Background Characteristics and Patterns of Employment, Earnings, and Public Assistance Receipt of Adults in Two-Parent Families
The national Employment Retention and Advancement (ERA) project tested the effectiveness of over a dozen innovative programs in eight states that were intended to promote steady work and earnings growth among current and former welfare recipients — that is, recipients of Temporary Assistance for Needy Families (TANF) — and other low-wage workers. The programs offered services primarily to single parents, but nine programs also offered services to adult members of two-parent families.

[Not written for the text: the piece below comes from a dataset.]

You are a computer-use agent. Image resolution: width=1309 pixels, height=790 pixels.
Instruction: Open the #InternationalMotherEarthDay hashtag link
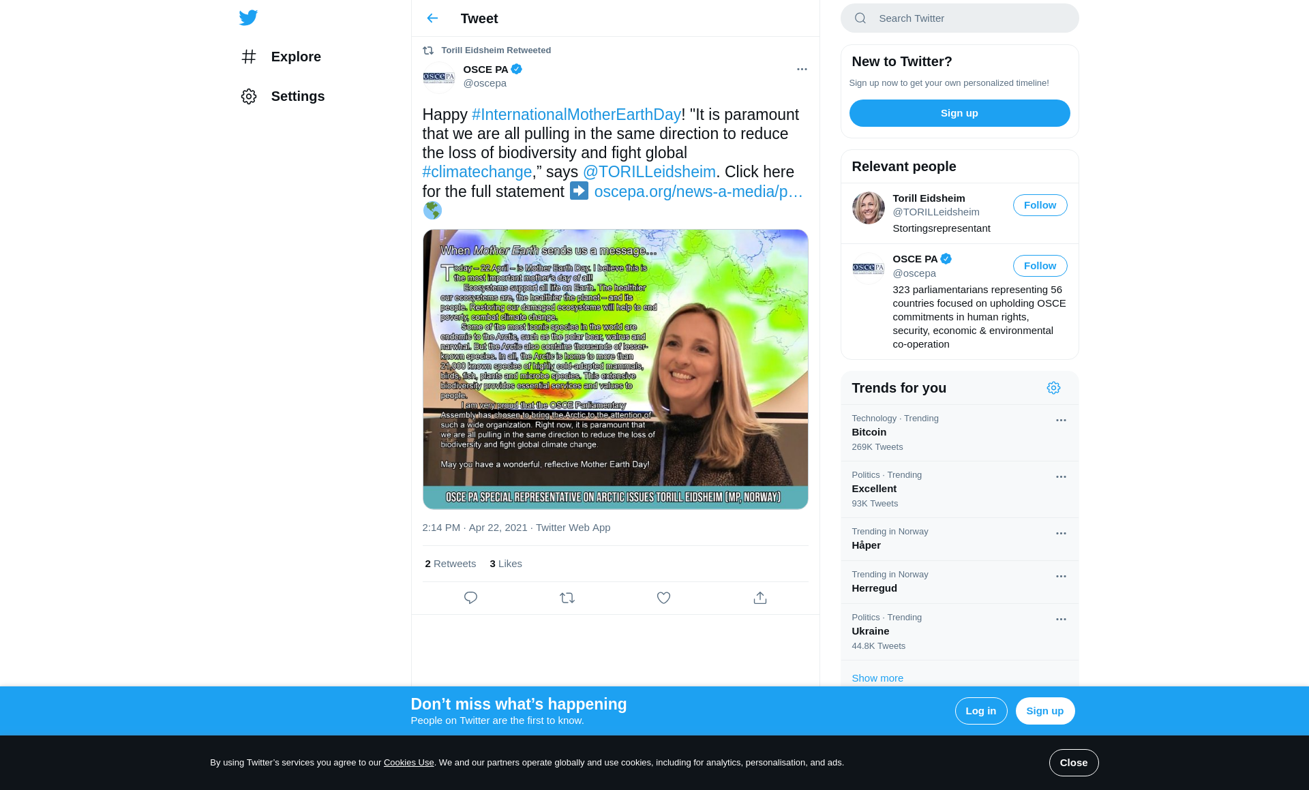click(576, 115)
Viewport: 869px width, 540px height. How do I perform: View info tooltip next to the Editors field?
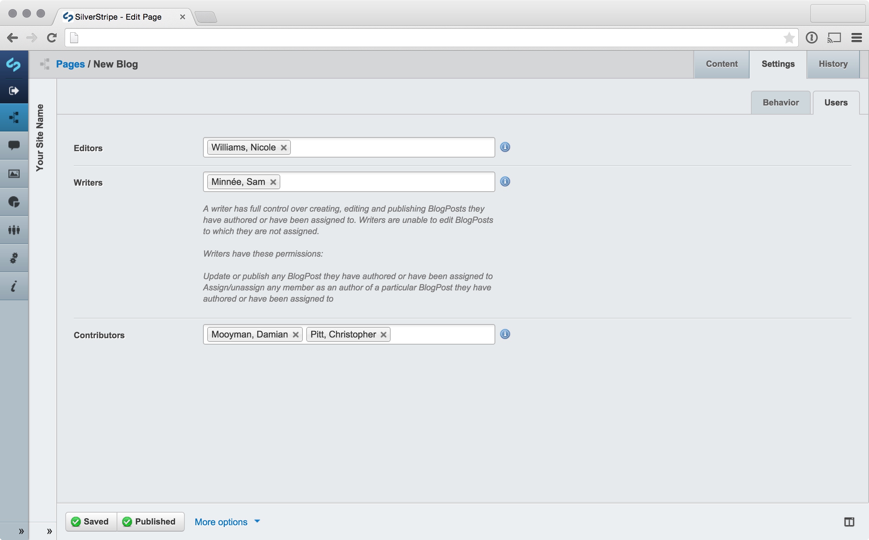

This report describes the background characteristics, employment and earnings patterns, and patterns of TANF and food stamp receipt for adult members of two-parent families in the ERA sample. Not much is known about the low-income two-parent population’s need for employment retention and advancement services or about their responses to offered services. This population has particular policy relevance in that two-parent TANF cases include more family members and receive higher average monthly grants than do single-parent recipients. These families therefore require higher income (from employment of one or both parents) to achieve self-sufficiency.
Key Findings
- In the ERA sample, retention and advancement is as important an issue for low-income two-parent family members as for single parents. Most two-parent and single-parent sample members worked during the follow-up period, but only slightly more than half in each group were continuously employed for four or more quarters. This employment stability, in turn, is associated with other positive economic outcomes in both samples, including much higher average annual earnings and earnings progression during the follow-up period. Rates of TANF receipt declined steadily for both two-parent and single-parent sample members after study entry, but many members (and similar proportions) of both samples continued to receive food stamps during Year 3.
- Men and women in two-parent families were equally likely to work during the follow-up period, but men earned more, on average. Most men and women in two-parent families worked during the follow-up period, and a similar proportion of men and women experienced employment stability. Among two-parent sample members with stable employment, men had much higher annual earnings, but earnings were similar for men and women who never experienced stable employment.
The results suggest that adults in low-income single-parent and two-parent families have a roughly equivalent need for services to support employment retention and advancement and that this need does not differ substantially between men and women in two-parent families.